Look at the wikipedia article (paragraph: Spherical wavefronts of light) about the derivation of Lorentz transformation between two reference frames $O(x,y,z,t)$ $O'(x',y',z',t')$ in standard position. At a certain point one reads :
" The relation between $x$ and $x'$ should be in linear form and in such a way that it should reduce to Galilean transformation at $v << c$. Therefore, such a relation can be written of the form: \begin{align} x' &= \gamma \left( x - v t \right)\\ \end{align} where γ, not necessarily a constant, is to be determined "
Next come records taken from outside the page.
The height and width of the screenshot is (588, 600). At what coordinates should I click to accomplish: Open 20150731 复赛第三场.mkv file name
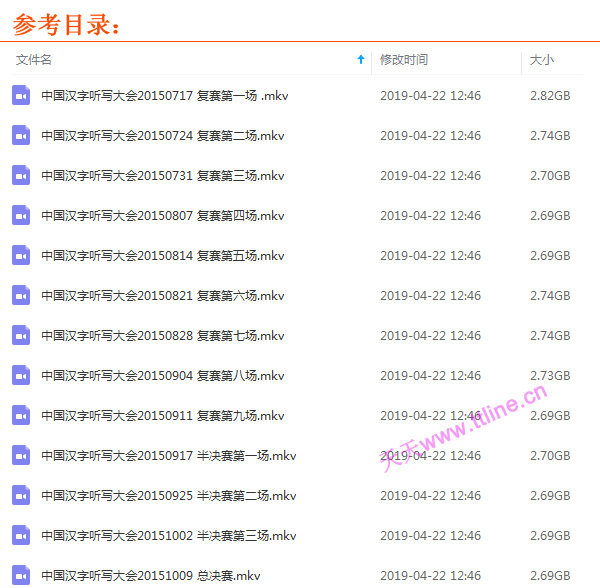tap(163, 176)
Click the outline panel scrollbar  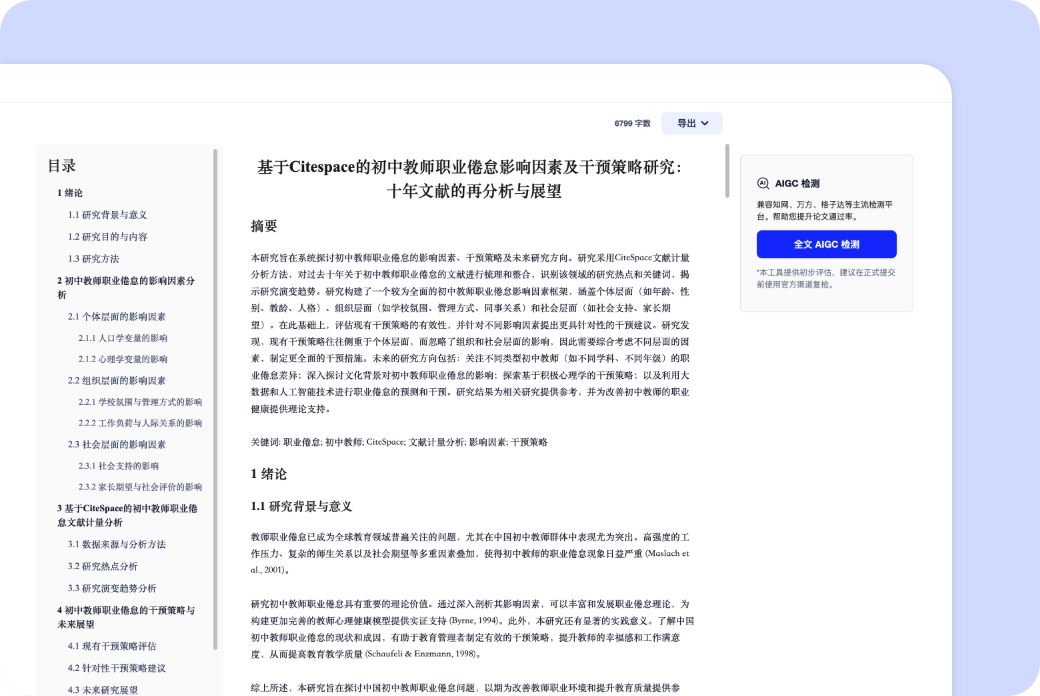pyautogui.click(x=215, y=400)
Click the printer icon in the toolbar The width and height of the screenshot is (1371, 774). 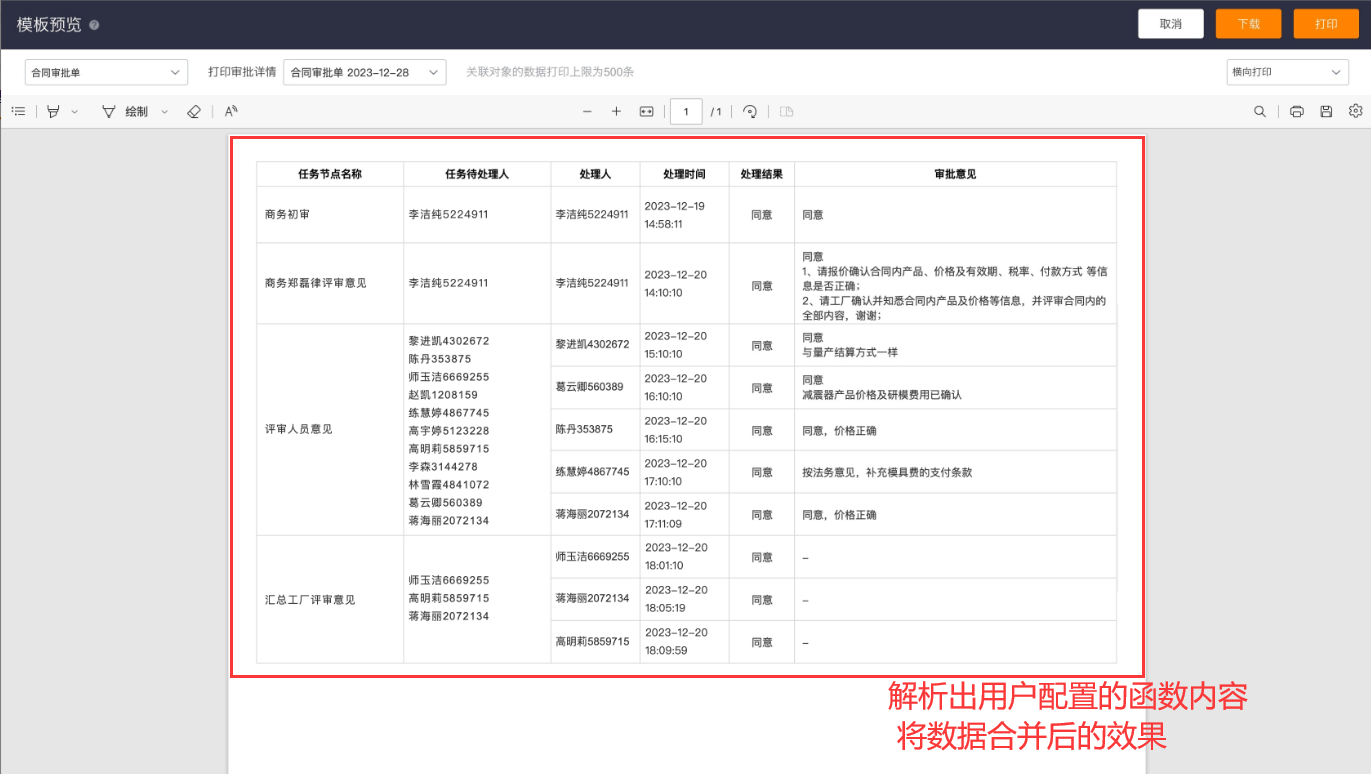[1296, 111]
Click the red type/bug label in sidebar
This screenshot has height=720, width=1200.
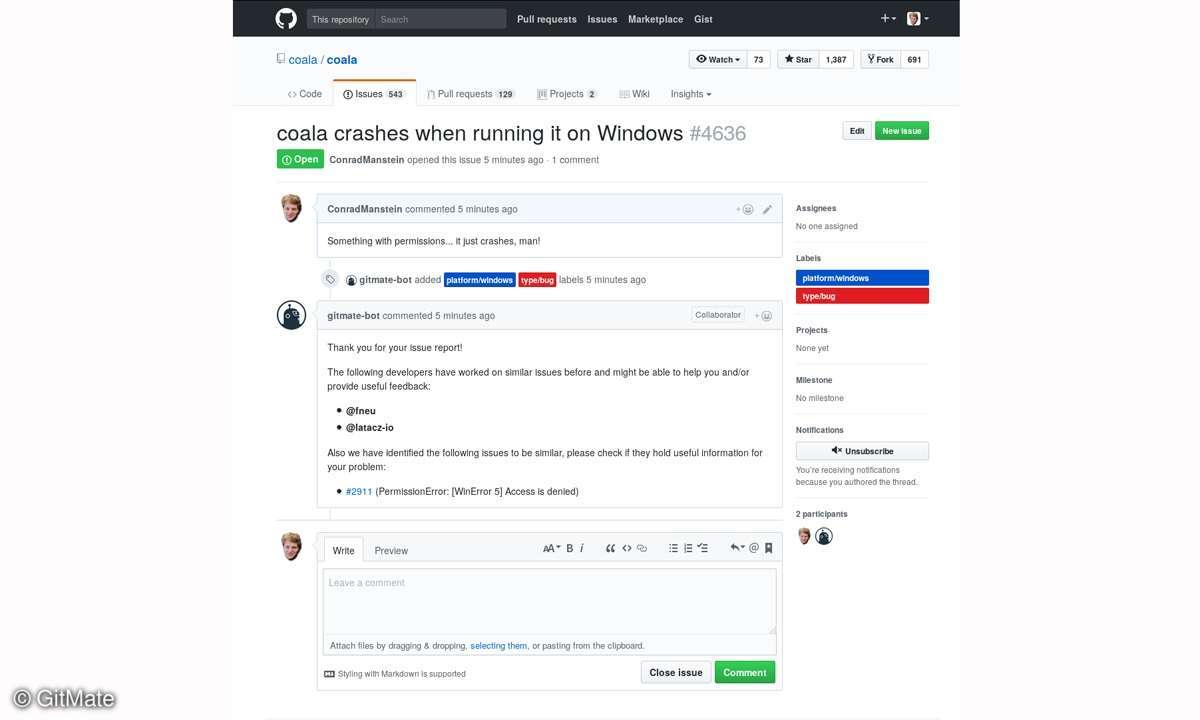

I don't understand why we are searching a transformation written in this form.
Thanks in advance.
It must be a linear form because it needs to preserve vector addition, which is precisely what linear transformations do. Otherwise, I can interpret vectors $a,b,c$ as force vectors and find that an inertial frame ($a+b+c=0$) transformed into a non-inertial frame. So linearity is a must.
To be honest I'm not too convinced by their second portion either. I go about this by
requiring that the light vectors $[c,1]^T$ be eigenvectors of unspecified eigenvalues
requiring that the transformation for a given boost send some vector $[v,1]^T$ to $x=0$ (with the $t$ value left unspecified)
requiring that the inverse be found by simply making velocity negative. i.e. the same transformation takes $[0,1]^T$ to $[-vt,t]^T$ with some unspecified $t$ value.
After some simple algebra the Lorentz transforms emerge. Even though it's a little more tedious, I like this method because it invokes all of the major physical properties that the Lorentz transform needs to have through the derivation.